* **WHAT NEEDS TO BE DONE**: The response must consist of every line of the listing, reproduced verbatim.

* **SUPPLIED RECORDS**:
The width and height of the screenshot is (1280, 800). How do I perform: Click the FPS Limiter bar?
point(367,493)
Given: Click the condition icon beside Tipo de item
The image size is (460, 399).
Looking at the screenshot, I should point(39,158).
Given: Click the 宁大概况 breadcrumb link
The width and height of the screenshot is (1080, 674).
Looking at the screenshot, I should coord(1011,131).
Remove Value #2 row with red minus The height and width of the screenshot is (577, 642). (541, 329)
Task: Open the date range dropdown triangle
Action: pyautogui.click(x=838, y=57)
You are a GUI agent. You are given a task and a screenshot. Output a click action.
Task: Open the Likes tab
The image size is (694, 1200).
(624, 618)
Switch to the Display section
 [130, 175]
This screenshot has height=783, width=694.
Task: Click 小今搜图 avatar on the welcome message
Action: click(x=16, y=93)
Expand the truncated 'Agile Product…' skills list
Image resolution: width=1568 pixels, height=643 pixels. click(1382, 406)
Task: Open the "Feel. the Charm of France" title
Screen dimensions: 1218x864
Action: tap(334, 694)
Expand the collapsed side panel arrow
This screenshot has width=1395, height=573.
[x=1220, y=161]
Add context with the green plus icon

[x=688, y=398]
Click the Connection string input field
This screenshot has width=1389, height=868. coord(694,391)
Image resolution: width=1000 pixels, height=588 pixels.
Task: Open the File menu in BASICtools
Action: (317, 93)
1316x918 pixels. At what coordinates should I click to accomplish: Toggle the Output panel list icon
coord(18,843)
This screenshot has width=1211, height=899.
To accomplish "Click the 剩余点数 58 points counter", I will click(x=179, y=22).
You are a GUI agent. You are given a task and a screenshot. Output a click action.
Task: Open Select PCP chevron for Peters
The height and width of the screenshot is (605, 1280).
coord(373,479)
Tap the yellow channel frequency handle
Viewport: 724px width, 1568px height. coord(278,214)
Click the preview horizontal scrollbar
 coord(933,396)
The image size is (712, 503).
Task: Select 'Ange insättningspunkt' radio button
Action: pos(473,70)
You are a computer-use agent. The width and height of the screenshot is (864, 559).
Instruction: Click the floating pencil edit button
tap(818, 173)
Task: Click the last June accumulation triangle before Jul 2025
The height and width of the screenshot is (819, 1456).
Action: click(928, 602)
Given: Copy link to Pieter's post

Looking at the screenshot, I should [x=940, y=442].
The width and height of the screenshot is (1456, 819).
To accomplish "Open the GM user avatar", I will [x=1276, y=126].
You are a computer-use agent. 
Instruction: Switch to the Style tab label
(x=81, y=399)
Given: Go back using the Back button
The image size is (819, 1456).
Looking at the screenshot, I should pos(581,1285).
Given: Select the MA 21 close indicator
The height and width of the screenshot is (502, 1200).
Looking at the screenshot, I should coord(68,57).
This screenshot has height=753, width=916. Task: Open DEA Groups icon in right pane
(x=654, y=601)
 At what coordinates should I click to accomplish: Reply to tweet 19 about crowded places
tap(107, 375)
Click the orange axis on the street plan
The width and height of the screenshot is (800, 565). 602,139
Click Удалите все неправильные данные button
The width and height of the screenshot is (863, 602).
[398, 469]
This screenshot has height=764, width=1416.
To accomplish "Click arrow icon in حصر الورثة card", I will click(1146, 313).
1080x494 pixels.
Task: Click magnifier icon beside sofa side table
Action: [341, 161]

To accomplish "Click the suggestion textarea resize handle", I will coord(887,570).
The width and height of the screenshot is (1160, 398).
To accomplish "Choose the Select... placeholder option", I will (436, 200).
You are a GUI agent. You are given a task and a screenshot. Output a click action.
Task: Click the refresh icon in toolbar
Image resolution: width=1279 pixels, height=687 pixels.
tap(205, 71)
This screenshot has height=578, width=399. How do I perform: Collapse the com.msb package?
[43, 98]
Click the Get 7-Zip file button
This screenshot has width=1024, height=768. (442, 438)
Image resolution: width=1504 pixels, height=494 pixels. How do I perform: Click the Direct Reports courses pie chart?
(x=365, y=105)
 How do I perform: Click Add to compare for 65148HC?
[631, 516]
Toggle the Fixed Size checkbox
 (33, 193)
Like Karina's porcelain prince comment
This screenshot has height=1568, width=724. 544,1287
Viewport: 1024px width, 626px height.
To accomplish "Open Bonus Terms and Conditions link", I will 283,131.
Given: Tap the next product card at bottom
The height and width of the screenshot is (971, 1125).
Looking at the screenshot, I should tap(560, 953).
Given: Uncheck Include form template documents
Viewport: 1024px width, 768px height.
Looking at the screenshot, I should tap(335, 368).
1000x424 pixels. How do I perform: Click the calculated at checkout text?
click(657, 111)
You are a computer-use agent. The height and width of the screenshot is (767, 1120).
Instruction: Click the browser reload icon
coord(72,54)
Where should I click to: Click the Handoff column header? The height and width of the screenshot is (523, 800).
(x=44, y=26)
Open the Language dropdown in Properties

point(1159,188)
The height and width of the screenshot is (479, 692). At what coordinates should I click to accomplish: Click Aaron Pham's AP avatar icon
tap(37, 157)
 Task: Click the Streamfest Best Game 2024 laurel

* **ANSWER BELOW**:
The width and height of the screenshot is (1280, 800). How do I perform: Click the FPS Limiter bar?
point(367,493)
Given: Click the condition icon beside Tipo de item
The image size is (460, 399).
Looking at the screenshot, I should point(39,158).
Given: Click the 宁大概况 breadcrumb link
The width and height of the screenshot is (1080, 674).
Looking at the screenshot, I should coord(1011,131).
Remove Value #2 row with red minus The height and width of the screenshot is (577, 642). (541, 329)
Task: Open the date range dropdown triangle
Action: pyautogui.click(x=838, y=57)
You are a GUI agent. You are given a task and a screenshot. Output a click action.
Task: Open the Likes tab
The image size is (694, 1200).
(624, 618)
Switch to the Display section
 [130, 175]
This screenshot has height=783, width=694.
Task: Click 小今搜图 avatar on the welcome message
Action: click(x=16, y=93)
Expand the truncated 'Agile Product…' skills list
Image resolution: width=1568 pixels, height=643 pixels. click(1382, 406)
Task: Open the "Feel. the Charm of France" title
Screen dimensions: 1218x864
Action: tap(334, 694)
Expand the collapsed side panel arrow
This screenshot has width=1395, height=573.
[x=1220, y=161]
Add context with the green plus icon

[x=688, y=398]
Click the Connection string input field
This screenshot has width=1389, height=868. coord(694,391)
Image resolution: width=1000 pixels, height=588 pixels.
Task: Open the File menu in BASICtools
Action: (317, 93)
1316x918 pixels. At what coordinates should I click to accomplish: Toggle the Output panel list icon
coord(18,843)
This screenshot has width=1211, height=899.
To accomplish "Click the 剩余点数 58 points counter", I will click(x=179, y=22).
You are a GUI agent. You are given a task and a screenshot. Output a click action.
Task: Open Select PCP chevron for Peters
The height and width of the screenshot is (605, 1280).
coord(373,479)
Tap the yellow channel frequency handle
Viewport: 724px width, 1568px height. coord(278,214)
Click the preview horizontal scrollbar
 coord(933,396)
The image size is (712, 503).
Task: Select 'Ange insättningspunkt' radio button
Action: pos(473,70)
You are a computer-use agent. The width and height of the screenshot is (864, 559).
Instruction: Click the floating pencil edit button
tap(818, 173)
Task: Click the last June accumulation triangle before Jul 2025
The height and width of the screenshot is (819, 1456).
Action: click(928, 602)
Given: Copy link to Pieter's post

Looking at the screenshot, I should [x=940, y=442].
The width and height of the screenshot is (1456, 819).
To accomplish "Open the GM user avatar", I will [x=1276, y=126].
You are a computer-use agent. 
Instruction: Switch to the Style tab label
(x=81, y=399)
Given: Go back using the Back button
The image size is (819, 1456).
Looking at the screenshot, I should pos(581,1285).
Given: Select the MA 21 close indicator
The height and width of the screenshot is (502, 1200).
Looking at the screenshot, I should coord(68,57).
This screenshot has height=753, width=916. Task: Open DEA Groups icon in right pane
(x=654, y=601)
 At what coordinates should I click to accomplish: Reply to tweet 19 about crowded places
tap(107, 375)
Click the orange axis on the street plan
The width and height of the screenshot is (800, 565). 602,139
Click Удалите все неправильные данные button
The width and height of the screenshot is (863, 602).
[398, 469]
This screenshot has height=764, width=1416.
To accomplish "Click arrow icon in حصر الورثة card", I will click(1146, 313).
1080x494 pixels.
Task: Click magnifier icon beside sofa side table
Action: [341, 161]

To accomplish "Click the suggestion textarea resize handle", I will coord(887,570).
The width and height of the screenshot is (1160, 398).
To accomplish "Choose the Select... placeholder option", I will (436, 200).
You are a GUI agent. You are given a task and a screenshot. Output a click action.
Task: Click the refresh icon in toolbar
Image resolution: width=1279 pixels, height=687 pixels.
tap(205, 71)
This screenshot has height=578, width=399. How do I perform: Collapse the com.msb package?
[43, 98]
Click the Get 7-Zip file button
This screenshot has width=1024, height=768. (442, 438)
Image resolution: width=1504 pixels, height=494 pixels. How do I perform: Click the Direct Reports courses pie chart?
(x=365, y=105)
 How do I perform: Click Add to compare for 65148HC?
[631, 516]
Toggle the Fixed Size checkbox
 (33, 193)
Like Karina's porcelain prince comment
This screenshot has height=1568, width=724. 544,1287
Viewport: 1024px width, 626px height.
To accomplish "Open Bonus Terms and Conditions link", I will 283,131.
Given: Tap the next product card at bottom
The height and width of the screenshot is (971, 1125).
Looking at the screenshot, I should tap(560, 953).
Given: Uncheck Include form template documents
Viewport: 1024px width, 768px height.
Looking at the screenshot, I should tap(335, 368).
1000x424 pixels. How do I perform: Click the calculated at checkout text?
click(657, 111)
You are a computer-use agent. The height and width of the screenshot is (767, 1120).
Instruction: Click the browser reload icon
coord(72,54)
Where should I click to: Click the Handoff column header? The height and width of the screenshot is (523, 800).
(x=44, y=26)
Open the Language dropdown in Properties

point(1159,188)
The height and width of the screenshot is (479, 692). At what coordinates should I click to accomplish: Click Aaron Pham's AP avatar icon
tap(37, 157)
 Task: Click the Streamfest Best Game 2024 laurel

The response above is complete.